Program & Operations FAQ

What should an AML/CTF program include at a high level?

AUSTRAC's guidance structure shows that an AML/CTF program should cover governance, risk assessment, AML/CTF policies to manage and mitigate risk, review and update processes, independent evaluation, and record keeping. AUSTRAC also says reporting entities must make and keep records relating to their AML/CTF program, customer due diligence and designated-service transactions.

Can we use AUSTRAC templates or starter kits instead of building everything from scratch?

Yes. AUSTRAC says newly regulated entities can have an AML/CTF program either by using an AUSTRAC starter program/starter kit or by developing their own. AUSTRAC has sector starter kits for accountants, conveyancers, legal professionals, jewellers and real estate businesses.

At what point do AML/CTF obligations begin for a client?

Obligations generally begin when you start acting on instructions in relation to a transaction, not just at settlement or completion. This means compliance processes should be considered early in the engagement.

What is customer due diligence, and is it risk-based?

AUSTRAC says customer due diligence is split into initial CDD and ongoing CDD. The amount of information you collect and verify depends on the customer's money laundering and terrorism financing risk profile. AUSTRAC also says you must apply enhanced CDD in high-risk scenarios, and you may be able to apply simplified CDD in low-risk scenarios.

Do we need to identify beneficial owners?

Yes, where relevant. AUSTRAC's ownership and control guidance says determining ownership and control structures helps firms identify who the beneficial owners of their customers are for initial customer due diligence.

Who in our business needs AML/CTF training?

Anyone involved in AML/CTF-related activities must be trained. This can include employees, contractors, consultants, and even third-party service providers where relevant.

Do we need to check staff before they start AML/CTF roles?

Yes. You must conduct personnel due diligence before engagement and continue to assess suitability on an ongoing basis. This includes reviewing a person's skills, knowledge, and integrity.

Can we rely only on AUSTRAC's online training modules?

No. AUSTRAC training materials can support your program, but they cannot be relied on alone. Training must be tailored to your business, roles, and risks.

Do I need to hire a full-time compliance officer?

No. The AML/CTF Compliance Officer must be at a management level, but it can be an existing executive or owner acting in a dual capacity. What matters is that they have enough authority to oversee the program and make final compliance decisions.

What are reporting groups, and do they matter for multi-entity businesses?

AUSTRAC says reporting groups replace designated business groups from 31 March 2026. If a business currently operates in a group structure, it may need to consider whether it automatically becomes a reporting group or whether it can choose to form one.

What reports might we need to submit to AUSTRAC?

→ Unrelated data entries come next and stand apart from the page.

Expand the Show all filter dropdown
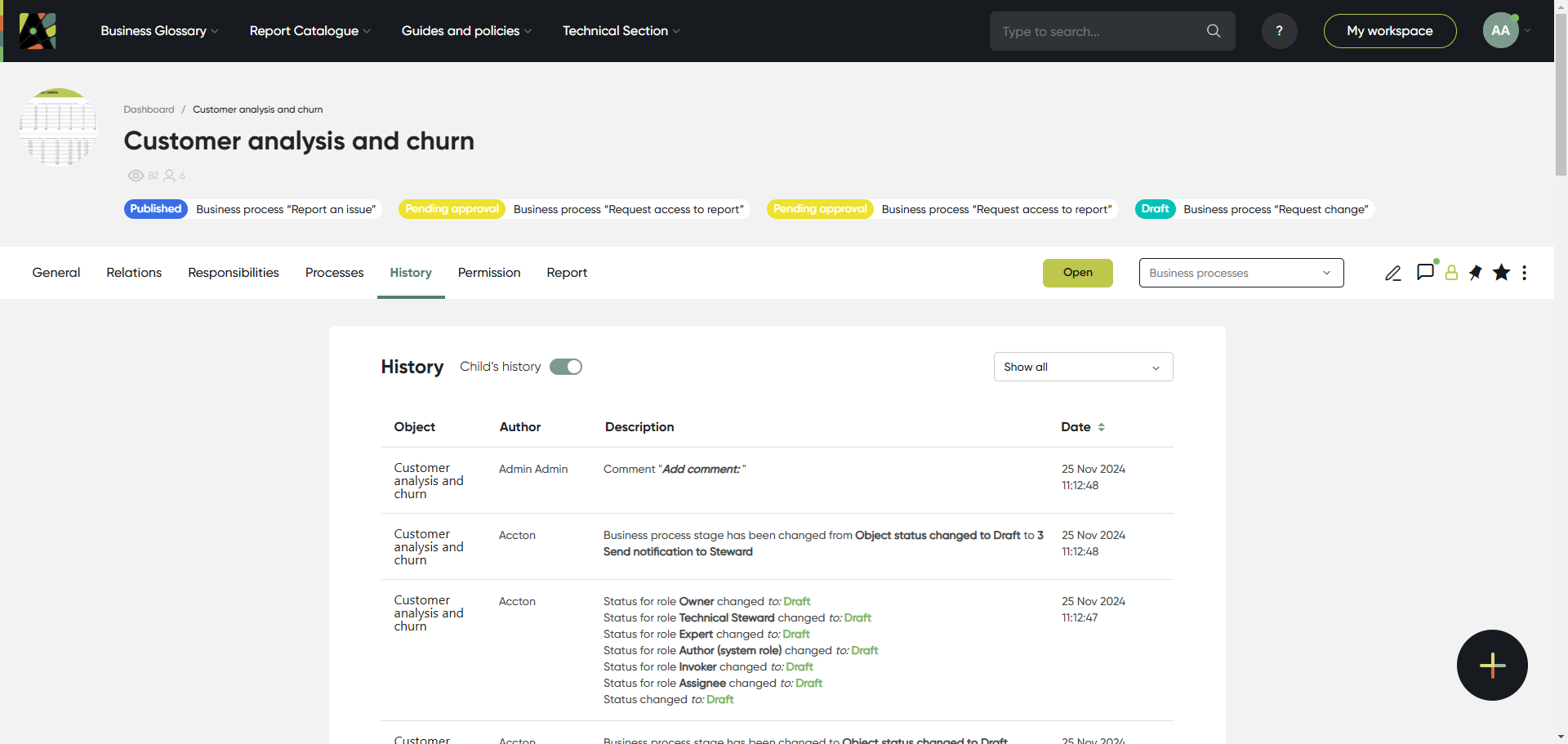 tap(1083, 367)
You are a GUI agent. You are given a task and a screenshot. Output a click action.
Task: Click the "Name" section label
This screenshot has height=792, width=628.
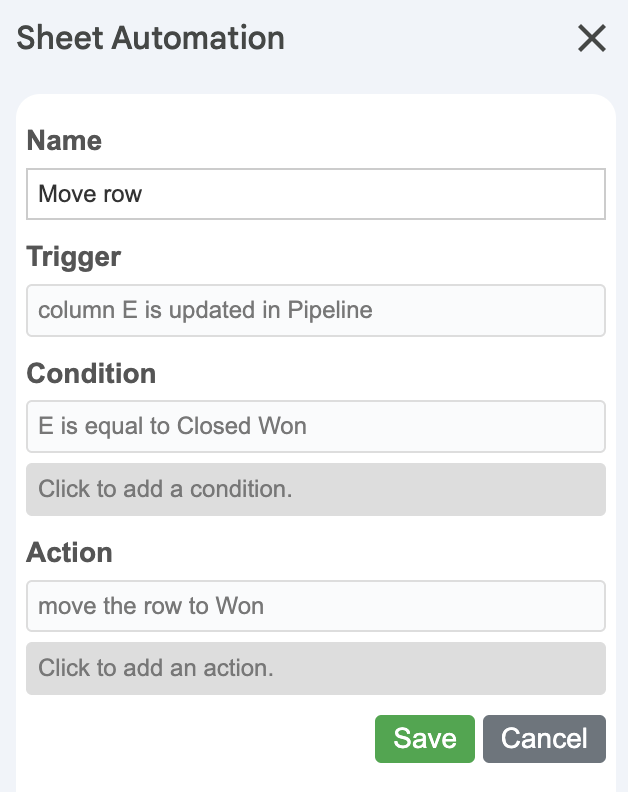click(64, 141)
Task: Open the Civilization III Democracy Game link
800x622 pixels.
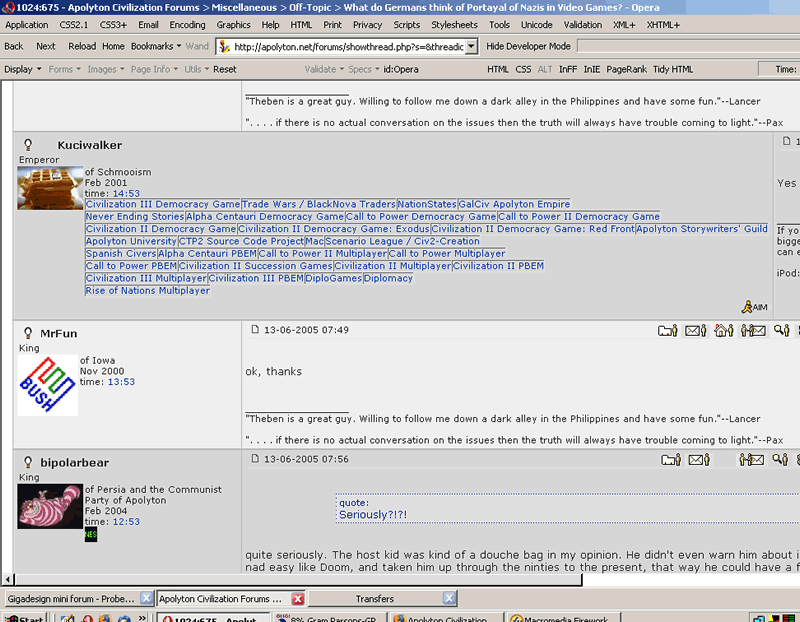Action: coord(163,204)
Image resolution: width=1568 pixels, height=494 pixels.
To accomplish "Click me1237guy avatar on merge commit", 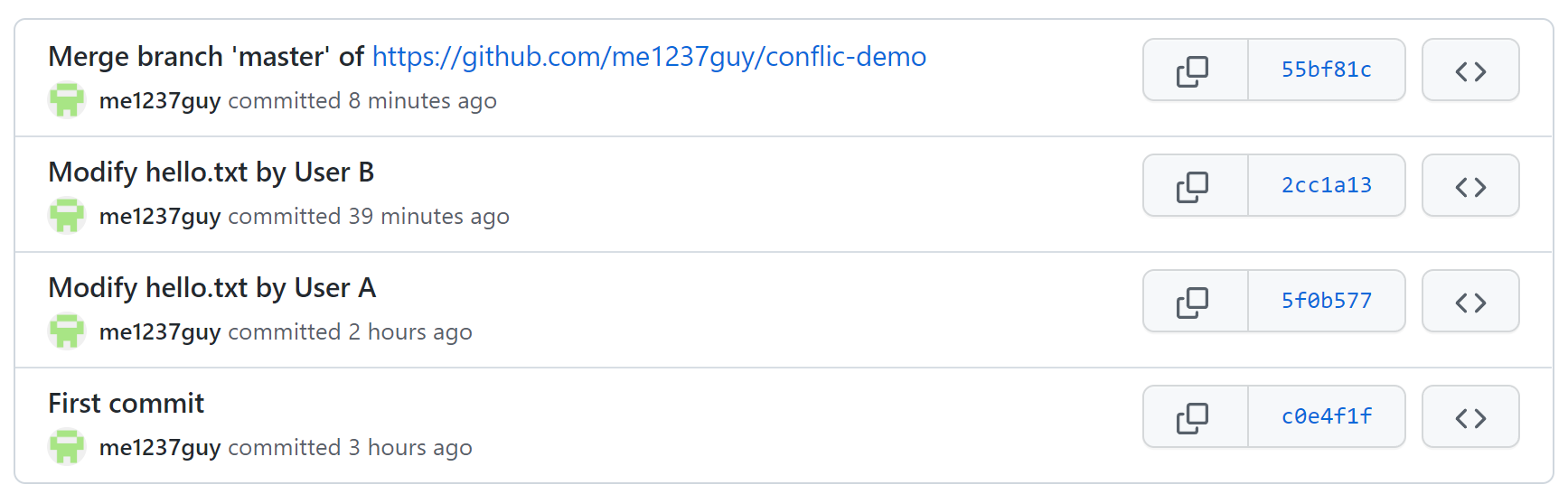I will click(67, 99).
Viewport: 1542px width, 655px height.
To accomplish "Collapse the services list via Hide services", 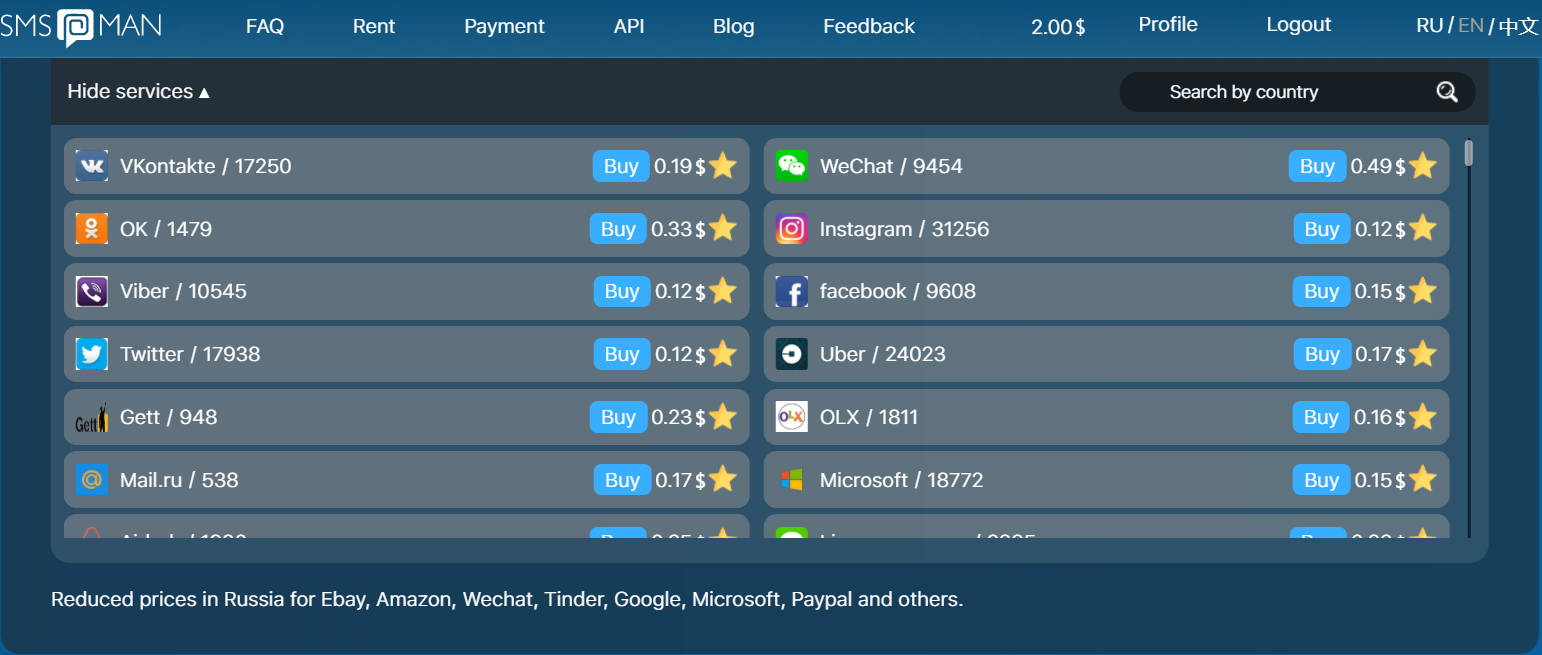I will pos(138,91).
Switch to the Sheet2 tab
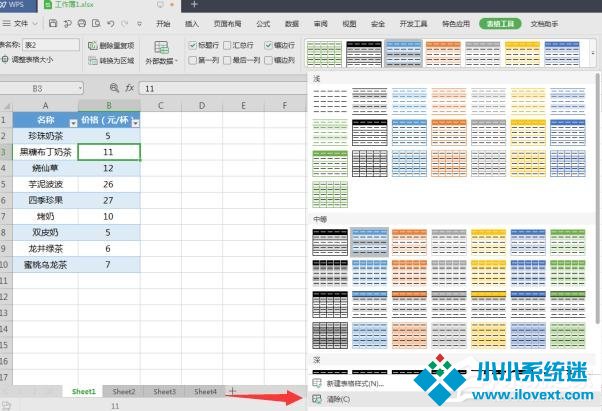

AUSTRAC says reporting entities may need to submit suspicious matter reports, threshold transaction reports, international funds transfer reports, cross-border movement reports, and annual compliance reports. Which ones apply will depend on the designated services you provide and the activity you undertake.

When do suspicious matter reports need to be lodged?

AUSTRAC says an SMR must be submitted within 24 hours of forming the suspicion if it relates to terrorism financing, or within 3 business days for other suspicions. AUSTRAC also expects your AML/CTF policies to support timely identification, review, decision-making and submission.

When is a threshold transaction report required?

AUSTRAC says a TTR is required if you provide a designated service involving the transfer of $10,000 or more in physical currency, including receiving or paying physical cash. The threshold also applies to foreign currency of the same value.

Does AUSTRAC provide examples of suspicious activity?

Yes. AUSTRAC publishes risk indicators and suspicious activity examples, particularly for sectors like real estate. These help businesses identify red flags and support reporting decisions.

Can we outsource AML/CTF work to a third party or vendor?

Yes, you can outsource tasks such as KYC, monitoring, or reporting support. However, your business remains legally responsible for compliance with AML/CTF obligations.

How long do we need to keep AML/CTF records?

AUSTRAC says proper record keeping includes creating accurate and complete records and keeping them for a specified period, usually 7 years. The records include AML/CTF program records, CDD records and transaction records related to designated services.